Instrumenting Services With the OpenTelemetry Collector for

For years my metrics pipeline was a pile of bespoke exporters, a scrape config that nobody fully understood, and a quiet prayer that the right /metrics endpoint was reachable. The OpenTelemetry Collector replaced most of that with one process that receives, processes, and exports telemetry in a vendor-neutral way. It’s the most useful box in a modern monitoring stack — and the easiest to misconfigure in a way that silently drops data.

This is how I wire the Collector into Prometheus without surprises.

The mental model: receivers, processors, exporters

The Collector is a pipeline. Data comes in through receivers, passes through processors, and leaves through exporters. You compose those into pipelines by signal type (metrics, traces, logs). Get that model straight and the YAML stops being scary.

receivers:
  otlp:
    protocols:
      grpc:
        endpoint: 0.0.0.0:4317
      http:
        endpoint: 0.0.0.0:4318
  prometheus:
    config:
      scrape_configs:
        - job_name: 'app'
          scrape_interval: 15s
          static_configs:
            - targets: ['app:8080']

processors:
  batch:
    timeout: 10s
    send_batch_size: 1024
  memory_limiter:
    check_interval: 1s
    limit_percentage: 80
    spike_limit_percentage: 25

exporters:
  prometheusremotewrite:
    endpoint: "http://prometheus:9090/api/v1/write"

service:
  pipelines:
    metrics:
      receivers: [otlp, prometheus]
      processors: [memory_limiter, batch]
      exporters: [prometheusremotewrite]

Notice the Collector can both receive OTLP from instrumented apps and scrape Prometheus targets.

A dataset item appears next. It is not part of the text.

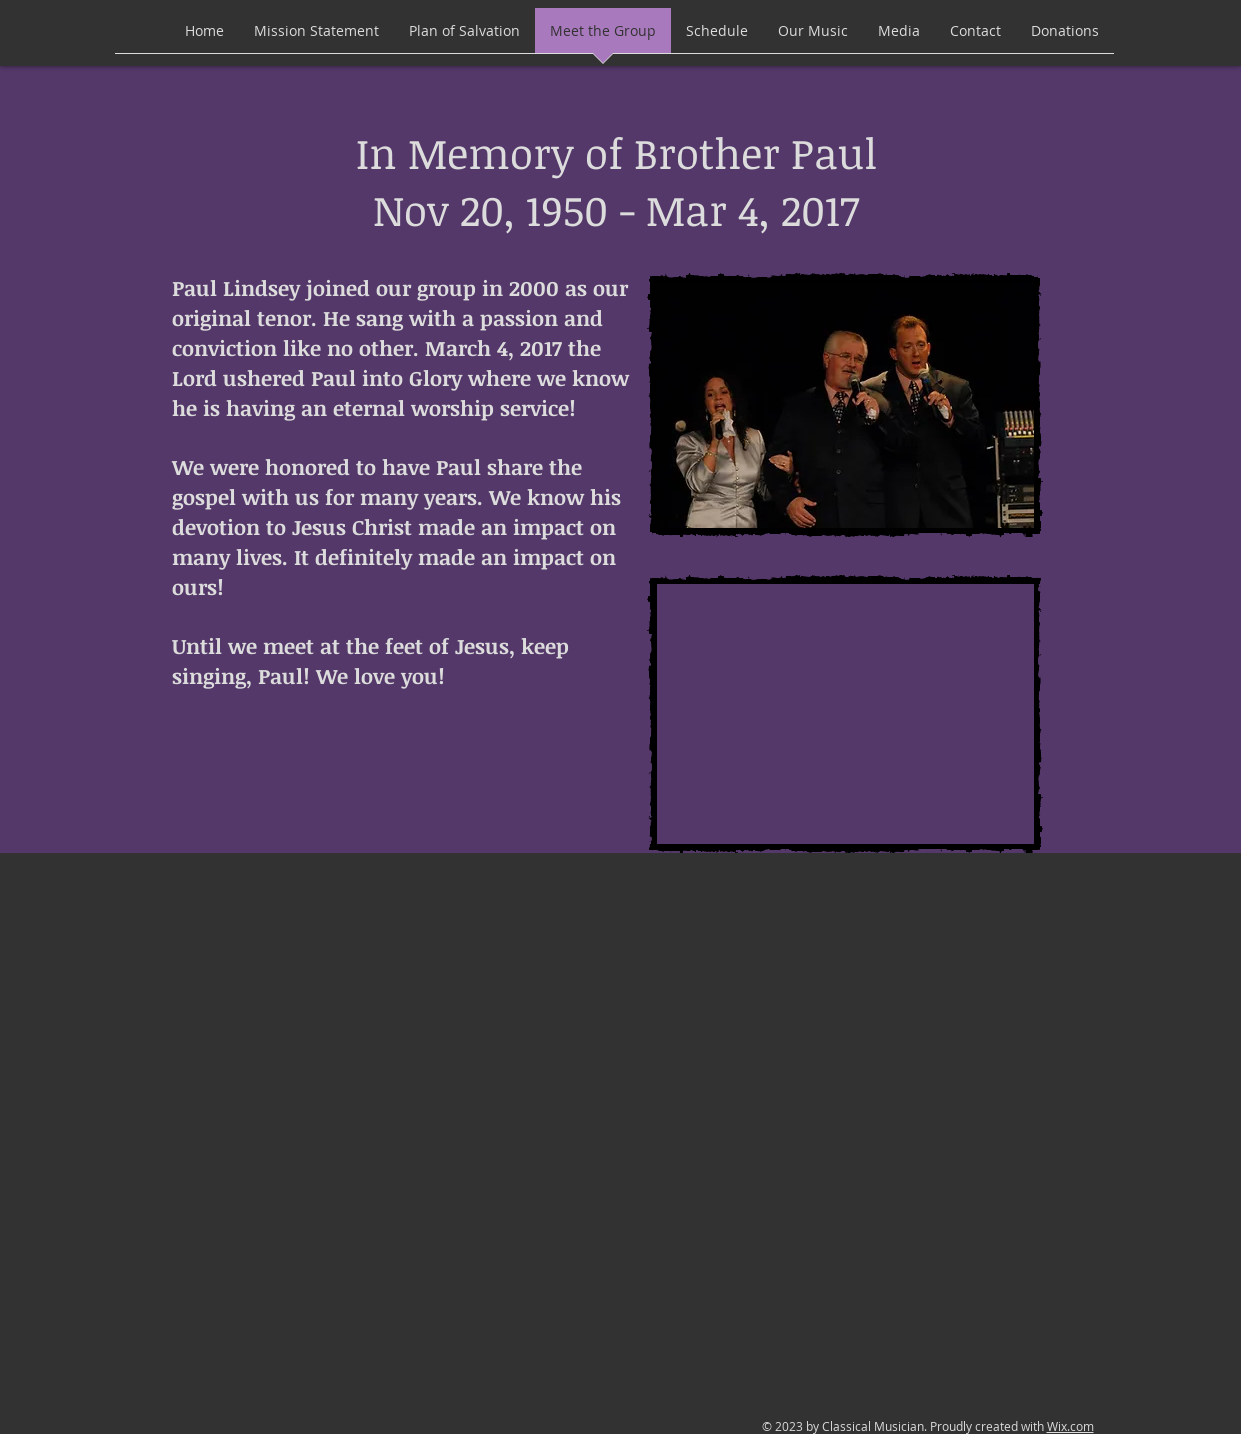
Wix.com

That dual role is what lets you migrate a fleet gradually instead of in a big-bang cutover.

Pull vs push: which exporter do I actually want?

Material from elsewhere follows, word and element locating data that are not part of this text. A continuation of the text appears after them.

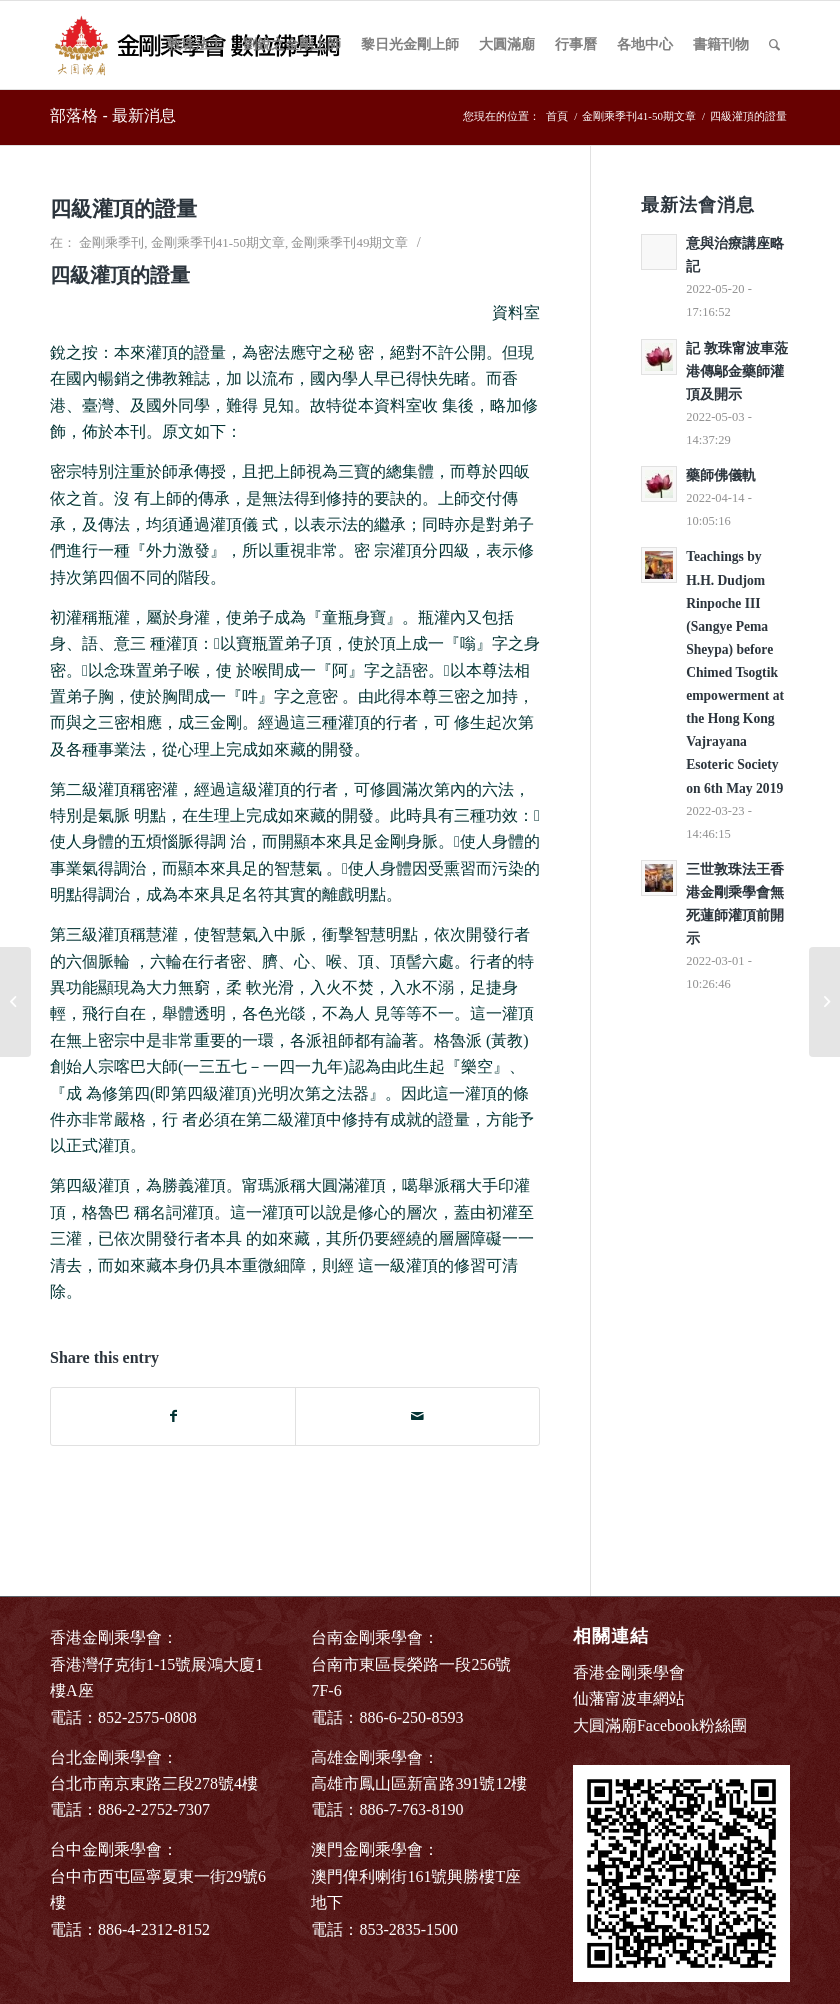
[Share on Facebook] (173, 1416)
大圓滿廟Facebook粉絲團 (660, 1725)
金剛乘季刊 (111, 242)
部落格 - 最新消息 (113, 115)
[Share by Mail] (417, 1416)
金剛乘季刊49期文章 (349, 242)
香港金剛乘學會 (629, 1672)
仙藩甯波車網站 (629, 1698)
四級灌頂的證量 (123, 209)
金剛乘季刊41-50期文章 (218, 242)
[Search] (774, 45)
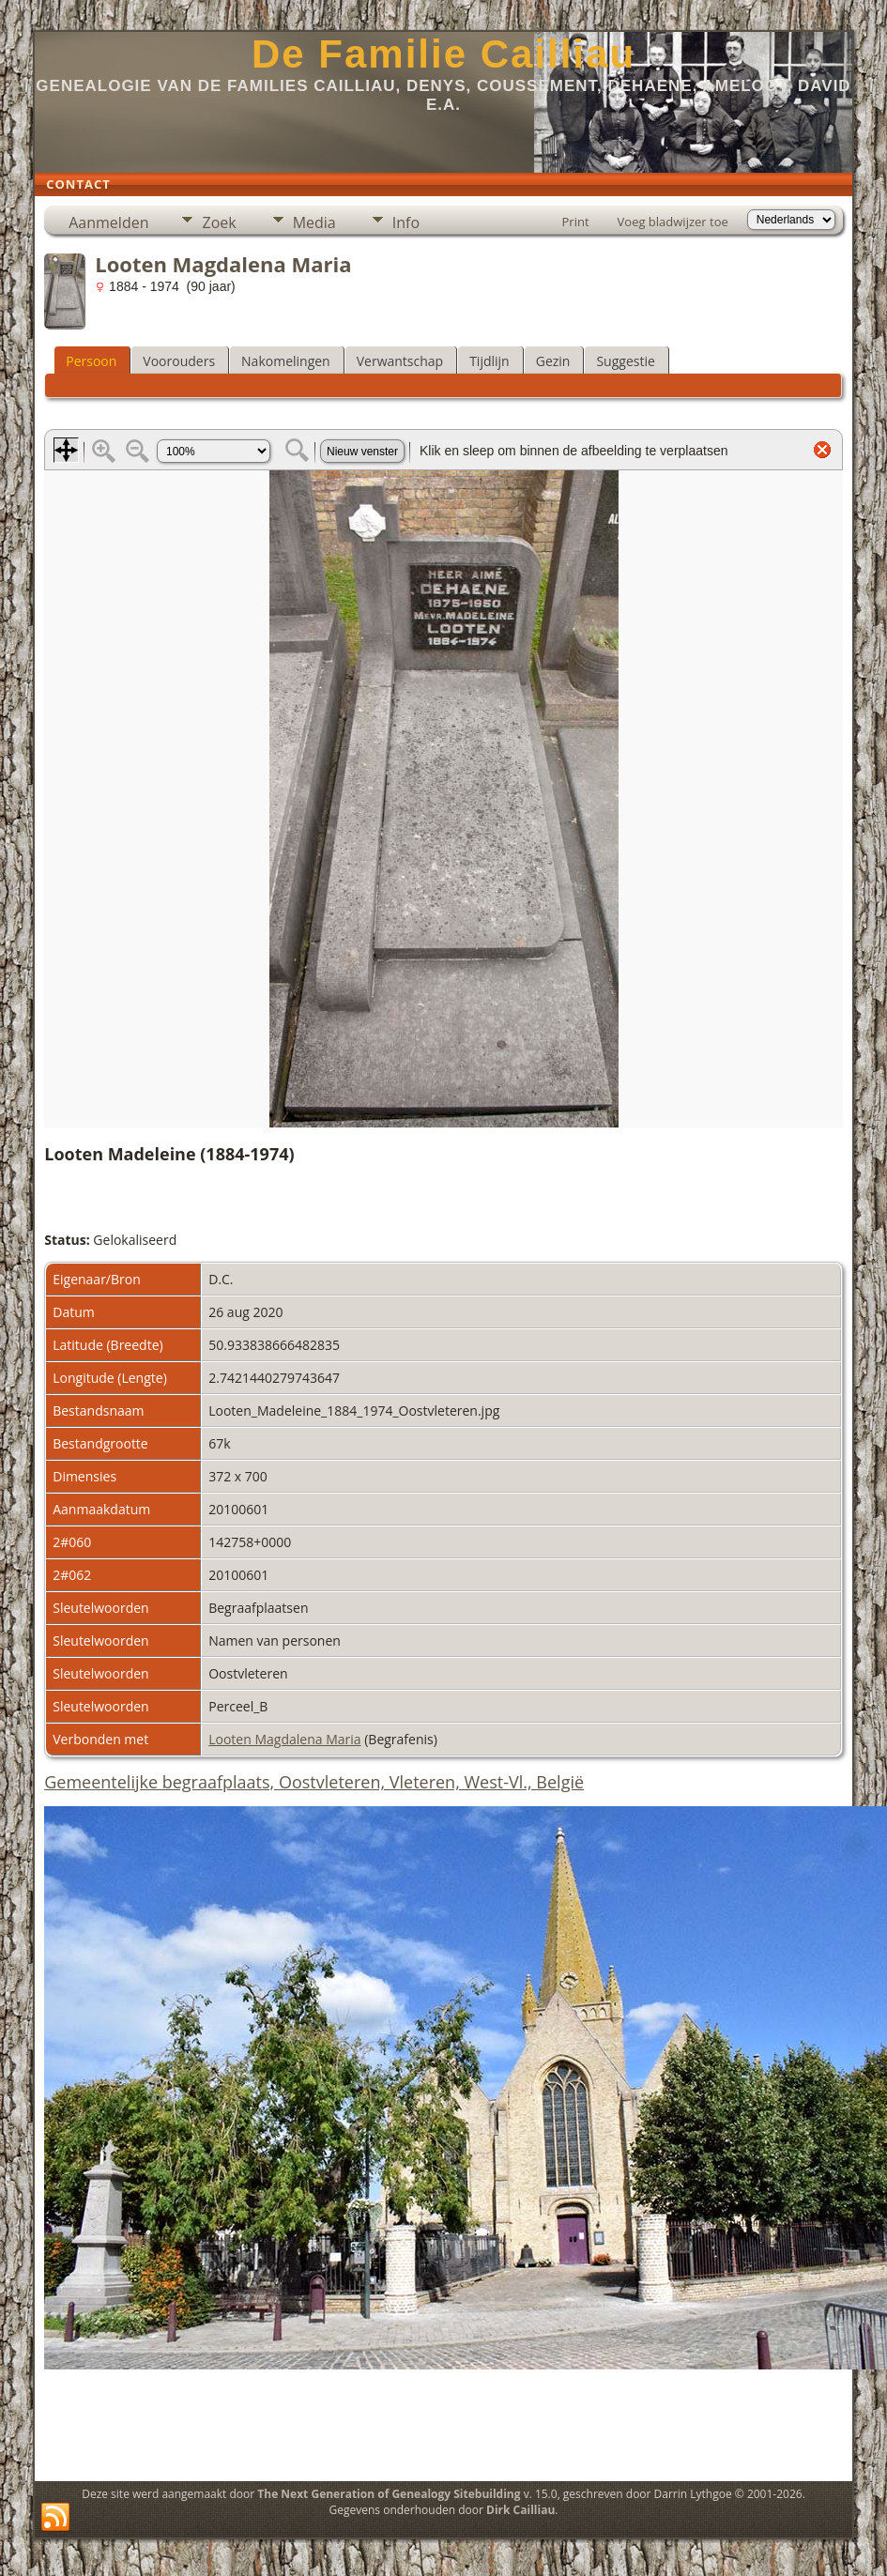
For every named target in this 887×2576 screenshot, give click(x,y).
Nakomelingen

There are two ways to get metrics into Prometheus from the Collector, and people pick the wrong one constantly.

prometheus exporter — exposes a /metrics endpoint that Prometheus scrapes. Keeps the pull model. Best when Prometheus already owns service discovery.
prometheusremotewrite exporter — pushes to Prometheus’s remote-write endpoint (or Mimir/Thanos Receive). Best when the Collector lives at the edge and central Prometheus can’t reach back.

If you’re not sure, start with the prometheus exporter and keep the pull model. You’ll inherit Prometheus’s staleness handling and up metric for free, which matters more than people expect.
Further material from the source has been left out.